I'd like to post this as a letter, and private correspondence only. With perhaps a few random quotes thrown in.
(C) WSJ Co.
thoughts in an article by Kathryn M. Welling...Why Worry? (Sept. 221, 1998, Barron's)
"... Julian Robertson...owned up to paper losses (largely on bets against the yen) of about $2.1 billion, or about 10% of his hedge fund's assets, in just the first two weeks of this month -- on top of previously reported August losses of about $600 million on ruble-denominated bonds. Portfolio losses are something that Julian famously doesn't take lightly, and his fund's recent incursions into red-ink territory are no exception.....there'll be plenty more punishment to go around in the current market environment -- for both good and bad investors. "But only the good will survive." Julian left little doubt, to be sure, which camp Tiger is in.
...he has distinct ideas about who may not prove so lucky. And that he believes that the cultural fault lines in the brave new era of globalization -- so unceremoniously exposed amid the current upheaval in markets from Thailand to Brazil -- not only won't easily be papered over but still pose serious risks. In large measure, because of what might charitably be called a lack of candor about their losses on the part of some major financial institutions, particularly in Europe. The fascinating thing, Julian says, about the negotiations that resulted in what he ruefully calls the "agreement" Tiger hammered out to extricate itself from its ruble exposure was that they stalled for a painfully long time over the insistence, by the European banks involved, that they'd take only "non-tradable bonds." "Naive us," recounts Julian. "It finally dawned on us that what they wanted was something that couldn't be marked to market."
Deutschebank in particular has raised Julian's hackles. The German banking giant's supreme leader, he reports, has dismissed questions about losses on its Russian exposure as "rubbish." Which is rubbish indeed, says Julian. "We know they got killed."
How badly is something that a bank spokesman says it is not ready to discuss. But it strikes us that, in current conditions, questions about specific portfolios' exposures -- while packed with all the prurient interest of the Starr report -- are perhaps less significant than the "macro" impact they're having in deflating the global economy.
....Andrew Smithers' take on the issue... the exact dollars or yen or D-marks of damage is nigh impossible, says Andrew, whose London-based economic consulting group, Smithers & Co., advises international fund managers. Not much noticed while the only direction in which the markets traveled was up, it has become painfully apparent in the past year that the globalization of portfolio flows sped far ahead of the spread of "transparency" or adequate standards of disclosure to investors.

## Short problem
Do these three statements agree with the excerpt on Julian Robertson's losses? For each, answer yes or no and quote the deciding words.
1. Tiger's reported August losses on ruble-denominated bonds were about $600 million.
2. The European banks in the ruble negotiations insisted on receiving only tradable bonds.
3. Andrew Smithers' consulting group is based in Frankfurt.

## Data extract
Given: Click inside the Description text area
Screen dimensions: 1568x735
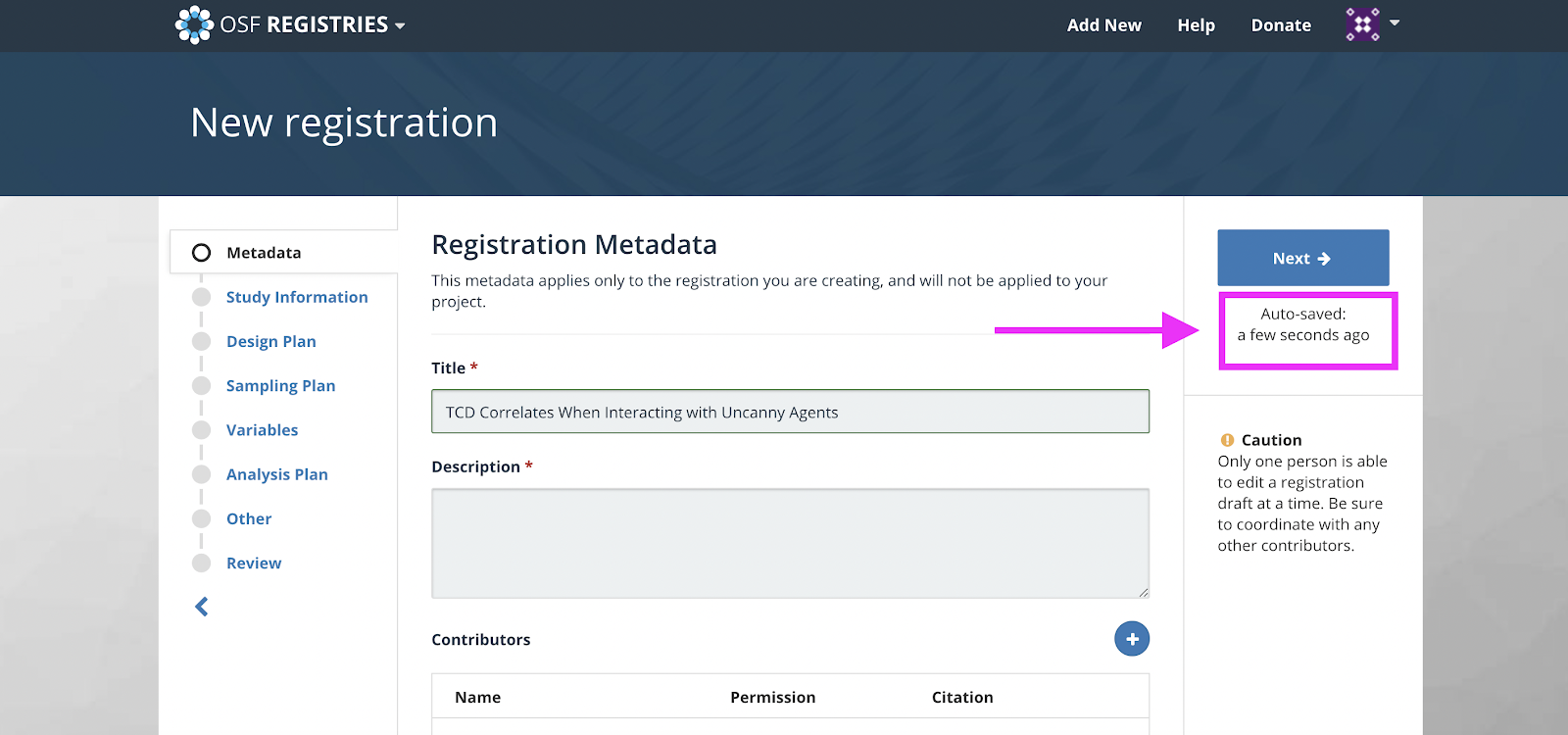Looking at the screenshot, I should (x=790, y=543).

## Exercise response
1. Yes: "previously reported August losses of about $600 million on ruble-denominated bonds"
2. No: "they'd take only "non-tradable bonds.""
3. No: "whose London-based economic consulting group, Smithers & Co., advises international fund managers"